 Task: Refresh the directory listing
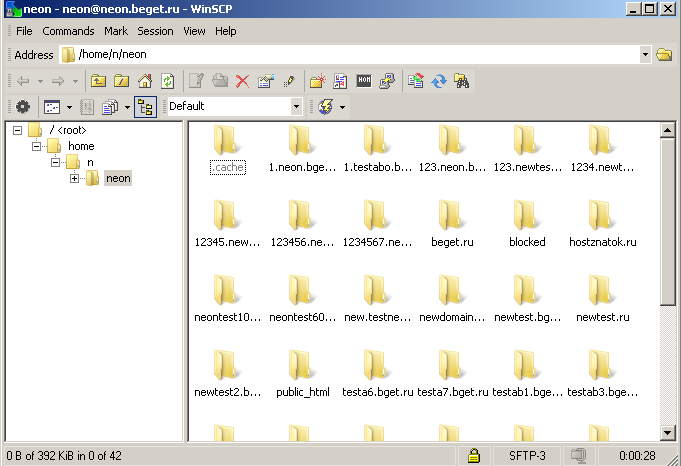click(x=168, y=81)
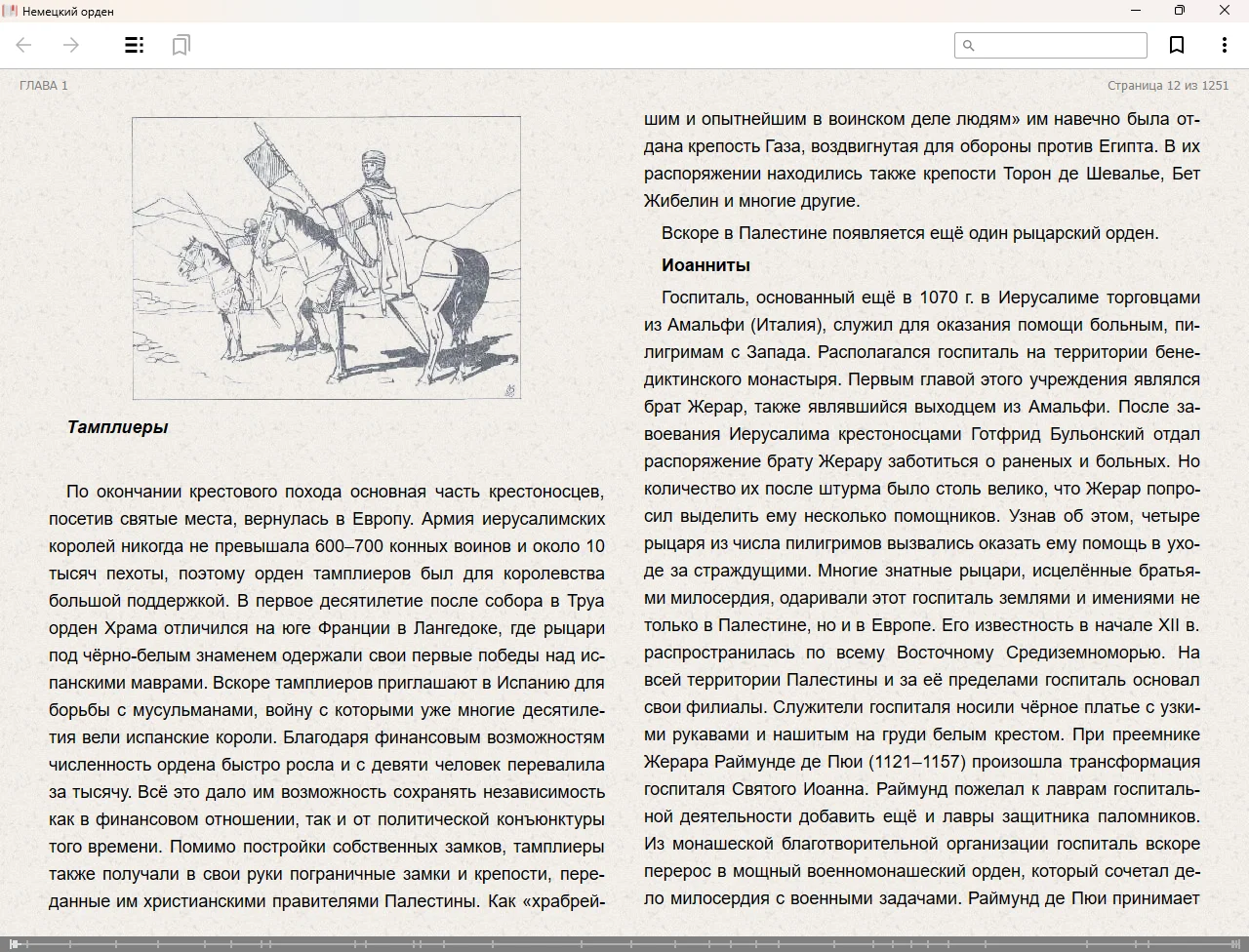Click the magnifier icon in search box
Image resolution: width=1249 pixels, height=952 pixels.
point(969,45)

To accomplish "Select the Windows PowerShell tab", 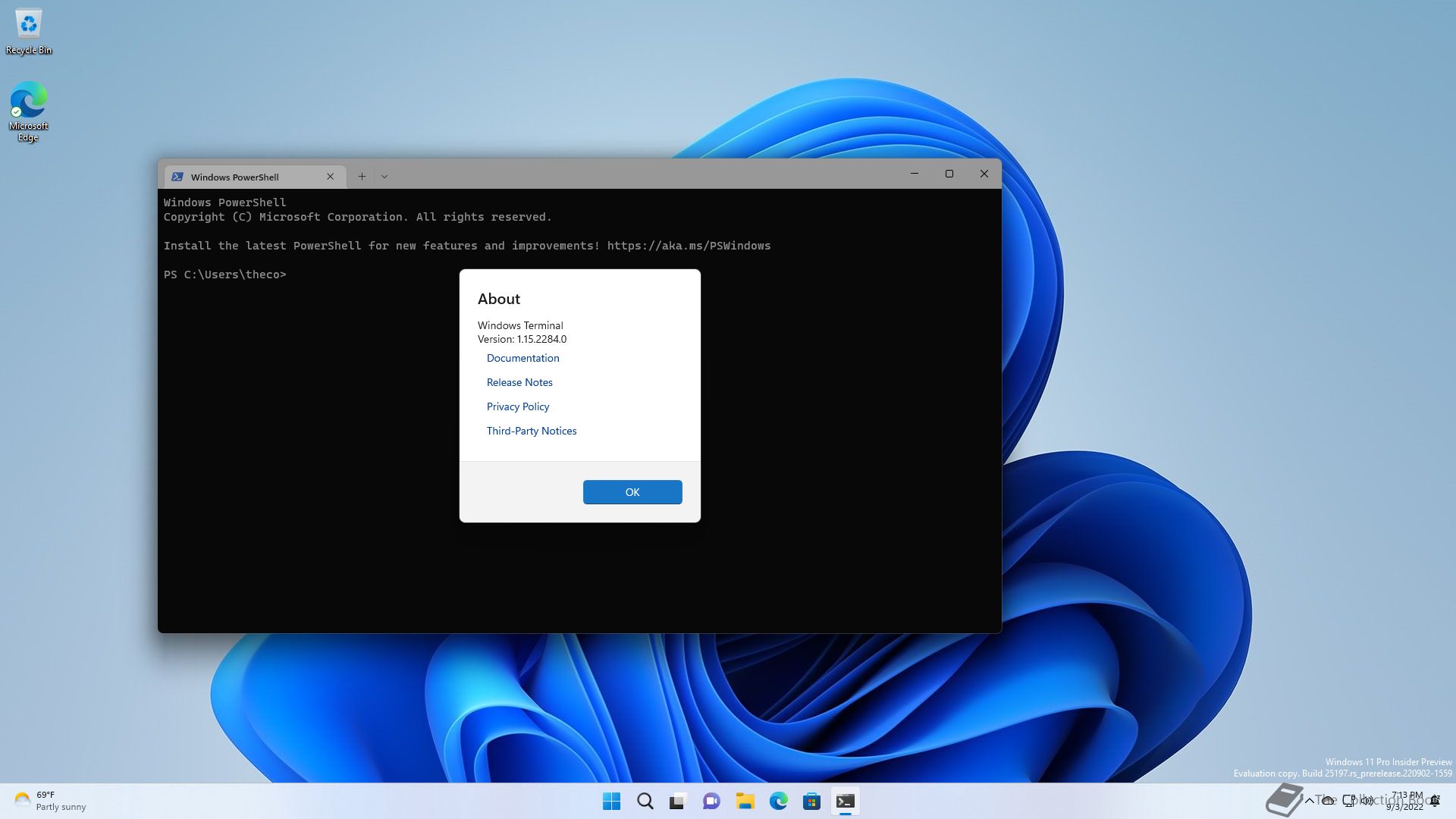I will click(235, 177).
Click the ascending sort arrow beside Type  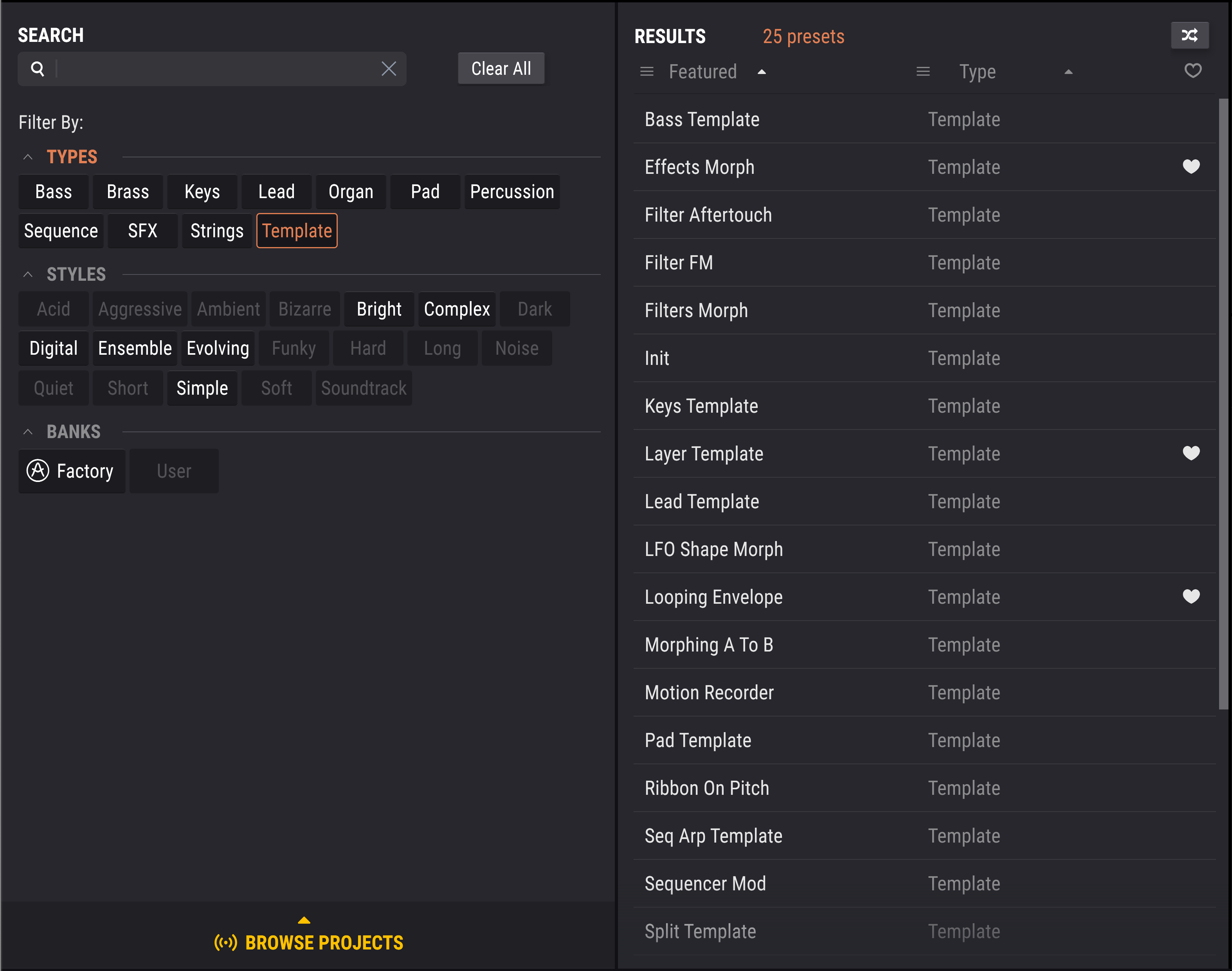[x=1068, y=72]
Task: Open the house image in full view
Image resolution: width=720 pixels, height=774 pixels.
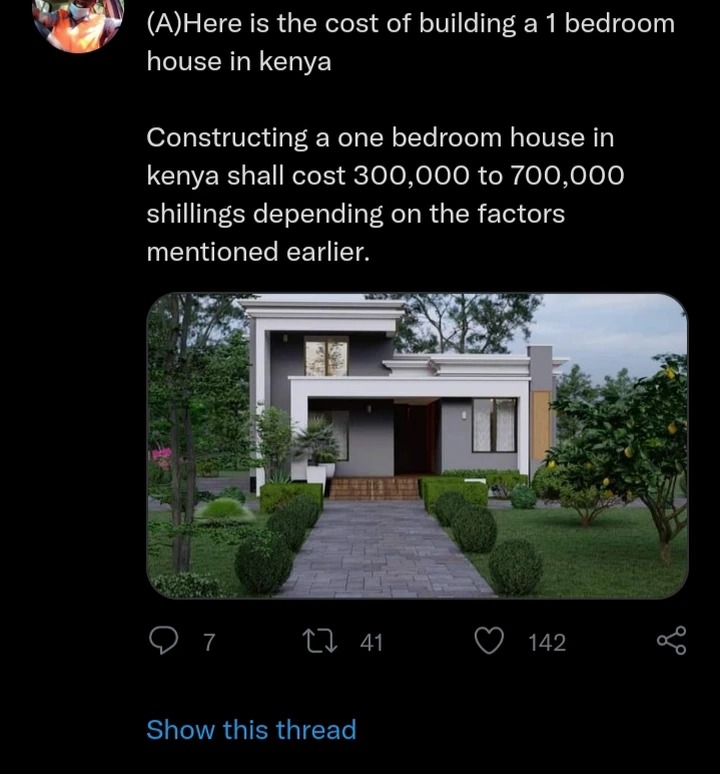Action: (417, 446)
================
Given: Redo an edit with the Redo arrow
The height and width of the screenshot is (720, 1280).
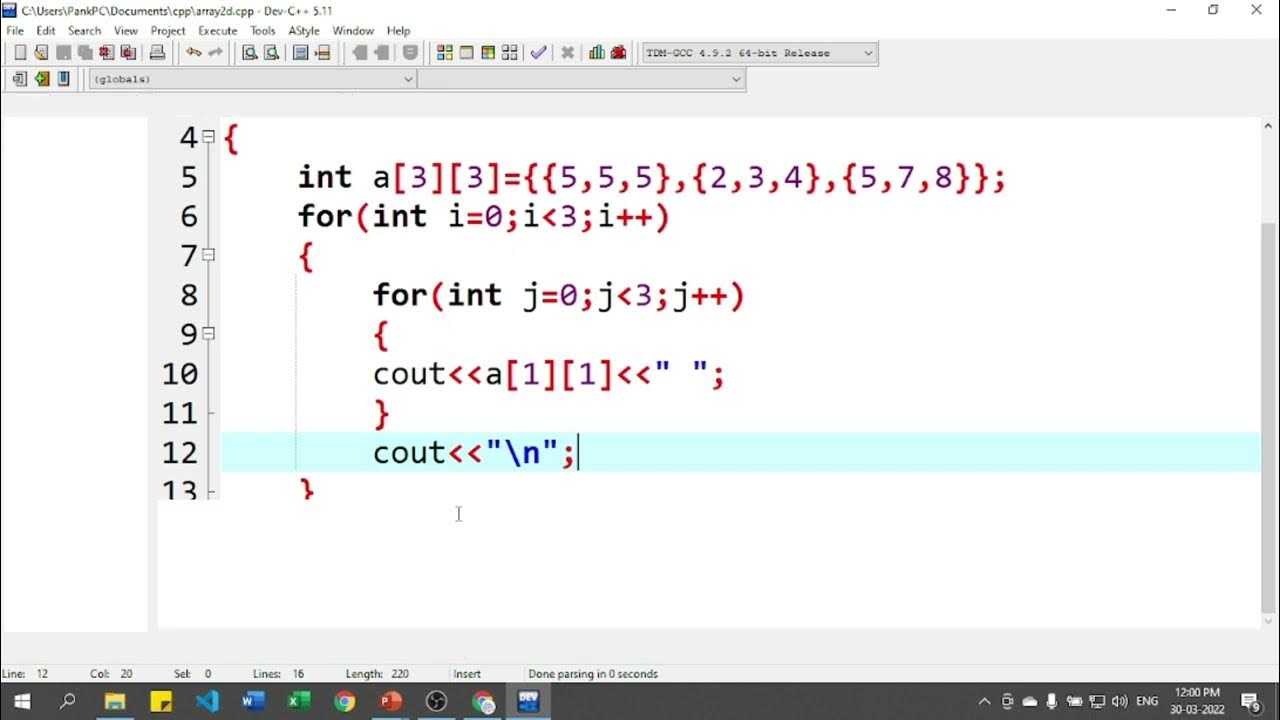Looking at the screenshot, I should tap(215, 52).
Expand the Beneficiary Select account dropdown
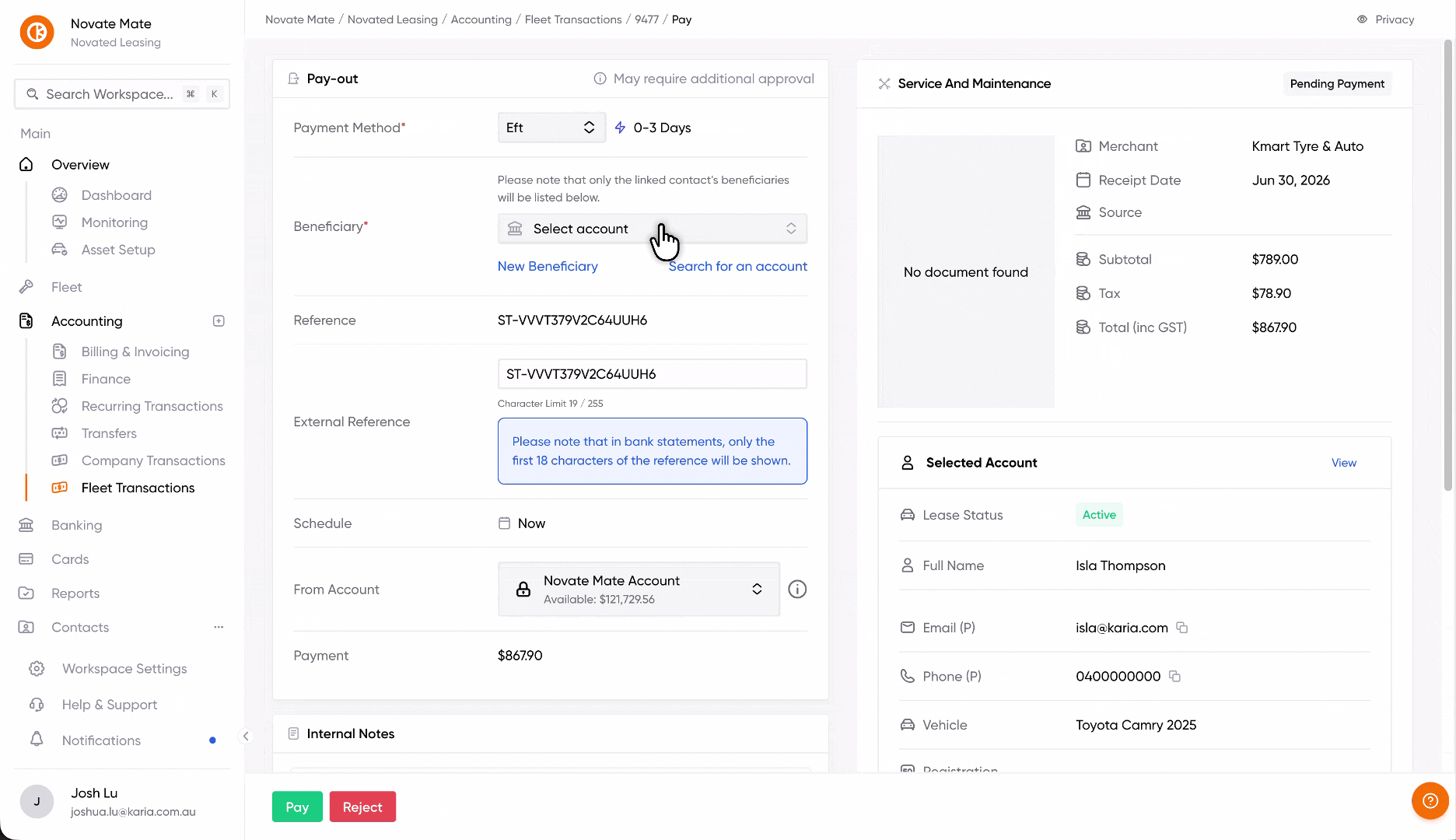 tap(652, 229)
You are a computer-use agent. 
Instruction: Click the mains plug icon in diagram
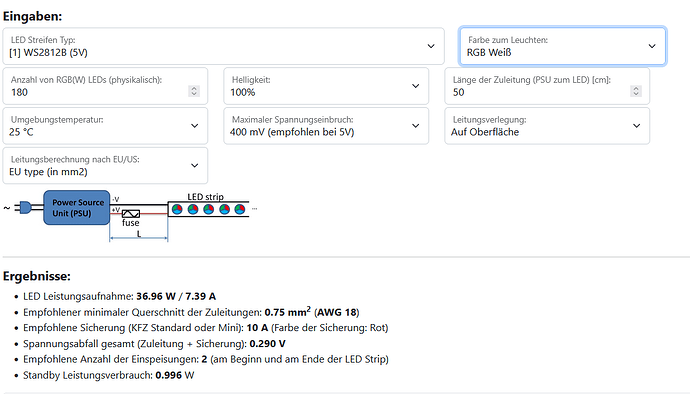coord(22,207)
================
▸ **What you have to do**:
Output the records from the line with "You are a computer-use agent." up to and including the line with "coord(22,207)", reproducing those lines verbatim and nothing else. Leave the pictures out of your answer.

▸ **Written answer**:
You are a computer-use agent. 
Instruction: Click the mains plug icon in diagram
coord(22,207)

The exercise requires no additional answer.